IVF: Latest Research Shows Negative Effects of High Drug Stimulation

30/10/2015 15:11 GMT | Updated 29/10/2016 10:12 BST

There have been more newspaper headlines than usual about IVF in the last two weeks. A recent Daily Mail article published a report on a scientific paper from the USA concerning the effect the dose of ovarian stimulation during treatment has on the chances of having a baby. This was a very large analysis of more than 650,000 IVF treatment cycles carried out in the USA and it came up with hugely important findings which were of no surprise to me but have caused a stir in the IVF community. It clearly shows that IVF live birth rates reduce significantly with increased doses of follicle stimulating hormone (FSH) injections given during IVF treatment regardless of number of eggs collected. Studies have previously shown that the quality of eggs and embryos can be compromised if we collect high number of eggs and that babies conceived in such cycles are at increased risk of being premature or low birth weight. This is the first time however that it has been convincingly demonstrated that the higher the stimulatory dose of FSH, the lower the chance of success. There is now no case to be made for creating high numbers of eggs by overstimulating the ovaries. It can damage eggs, reduce success rates, cause small babies and endanger women's health. The scientific and economic case for Mild and more Natural IVF treatment is to me unanswerable.

Last week, we also saw headlines in virtually all newspapers about increased ovarian cancer risk in women who have undergone IVF with claims that women who have been treated are a third more likely to get ovarian cancer.
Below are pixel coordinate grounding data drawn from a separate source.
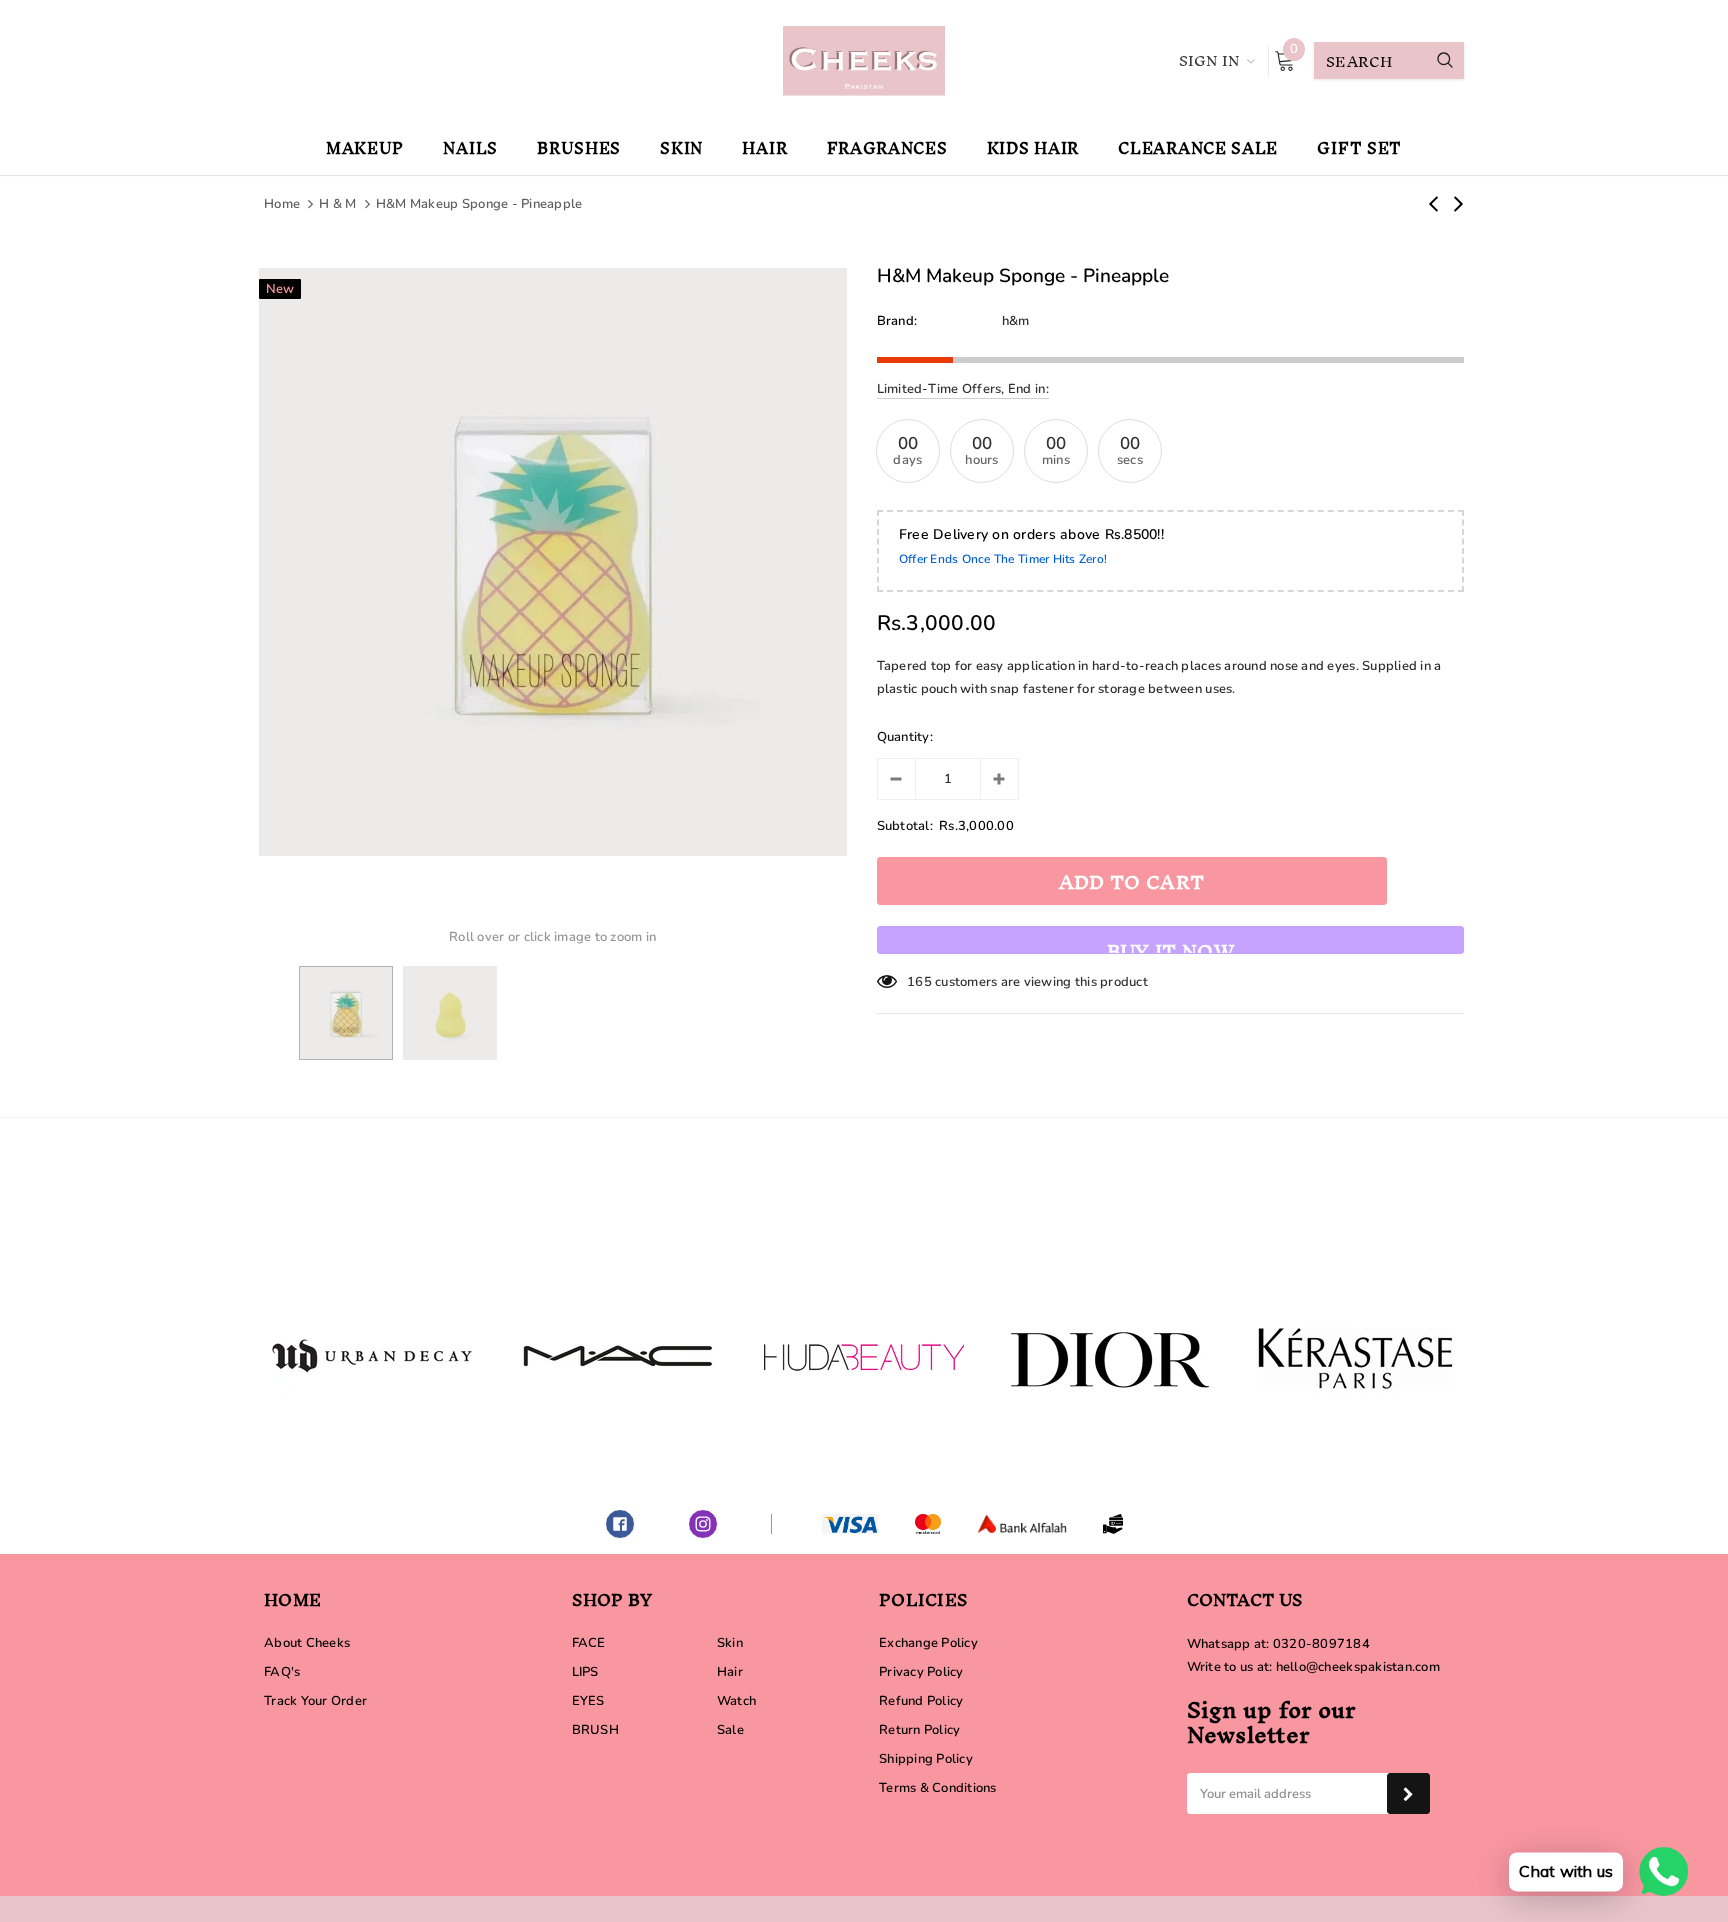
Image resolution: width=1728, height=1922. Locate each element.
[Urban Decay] (372, 1356)
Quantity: (905, 737)
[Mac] (618, 1356)
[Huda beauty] (864, 1356)
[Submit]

This large UK study which scrutinised the records of over 255,000 women who had received Assisted Conception treatment in whom 386 ovarian cancers were identified was presented at the large American Fertility Conference (ASRM) in Baltimore and full details have yet to emerge. However the study has high pedigree as it is based on the large MRC study of ovarian cancer screening which has linked its database with that of the HFEA. The study found that the younger a woman was when she began ART treatment, the greater her chances were of developing ovarian cancer, and that the risk of developing cancer was greatest within the first three years of treatment. The causal link is not clearly established in the UK study and we will have to see if these cancers are of the more aggressive type or not. Any ovarian cancer should be a cause for concern and we need further studies to confirm the findings. A large Dutch study in 2011 concluded that ovarian stimulation may increase the risk of ovarian malignancies, especially borderline ovarian tumours.

It has been recognised for some time that women with infertility problems are at a slightly increased risk of developing ovarian cancer but evidence is building up that the addition of ovarian stimulation in IVF treatment increases that risk. In the UK, we need information about stimulation and other drugs and dosages given to women during IVF treatment to understand if there is any link between drugs, high hormone levels and cancer risk. Unfortunately the UK regulator of IVF, Human Fertilisation Embryology Authority does not collect or monitor information about drugs, dosages and detailed protocols in IVF so at the moment we have no way of finding out if women are put at future health risk with drugs and interventions

Different dosages of drugs are used by different clinics, with some clinics even using 600 IU of FSH per day which is very high. Some clinics also give "off label" medication during the implantation phase and early pregnancy. It is concerning that there is no regulation as to what drugs are given and in what dosages.

We need to act now to protect the health and safety of women in IVF. The Parliament must intervene to protect the welfare of women in IVF.